Rohingya Crisis

'They came armed, with faces covered'

Anjana Sankar
Filed on September 23, 2017 | Last updated on September 23, 2017 at 11.50 pm
They came armed, with faces covered
Rohingya refugee children arriving alone in Bangladesh.

(Photo by Anjana Sankar)

Tiny group of Hindu Rohingya refugees recount tales of horror

In Hindupara locality in Kutupulong, a small crowd of Rohingya refugee women are collecting aid from a local charity. Clad in brightly coloured sarees and wearing glowing red dots on their forehead, they looked strikingly different from the thousands of women you see in other camps and on the roadside.

These are Hindu Rohingya who have fled from Myanmar and taken shelter in Bangladesh.
Crammed into the makeshift camp is 170 families, consisting mostly women and children. They arrived in Bangladesh in one big group on August 27.

Though the recent spate of violence and military crackdown in Myanmar has predominantly affected Muslims, a small minority of Hindus and Buddhists have also crossed the border to Bangladesh. Recounting the horror, one Hindu woman named Sharaswati Rudra from Sionsori village said, armed men wearing black face masks, attacked and killed many people.

"They were wearing black shirts and pants and black mask on their faces.
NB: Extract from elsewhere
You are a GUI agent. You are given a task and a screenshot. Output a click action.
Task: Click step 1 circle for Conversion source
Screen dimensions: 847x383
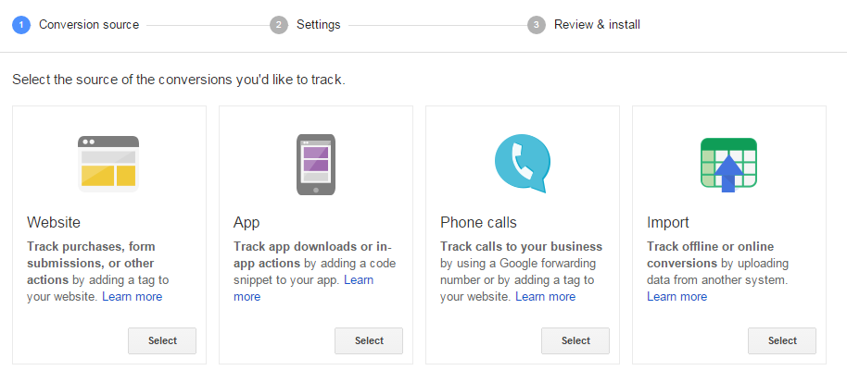[x=21, y=25]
We could not recognise who they were," said Rudra.

Bishubala, another woman, said there are no people left in their village. "They killed everybody. They were carrying guns, knifes and crude bombs. I saw them slaughtering people," said Bishubala who also insisted she will die not knowing who they were. "Their faces were covered."

More families Khaleej Times interviewed also told similar stories. Nithandra Phal, also from Sionsori village, said hundreds escaped when violence erupted in their neighbouring villages. "We gathered whatever we could, and walked across the mountains to reach Bangladesh."

Hindus and Muslim Rohingya had in the past traded charges against each other on who was to be blamed for the unrest in Rakhine state.

The segregation of Hindu and Muslim Rohingya refugees into different camps is but an indication of their communal divide, even in the host country. A local Hindu man said refugees would feel safer living within their same community.

But a local Islamic social organisation, Baitush Sharaf, was setting examples in religious harmony at the Hindu Rohingya camp. The organisation was distributing aid and money to the families when Khaleej Times visited the camp on Saturday.

"Religion does not matter. Humanity does. We want to help the refugees without discriminating against any religion," said Sirajul Islam, managing director of the organisation.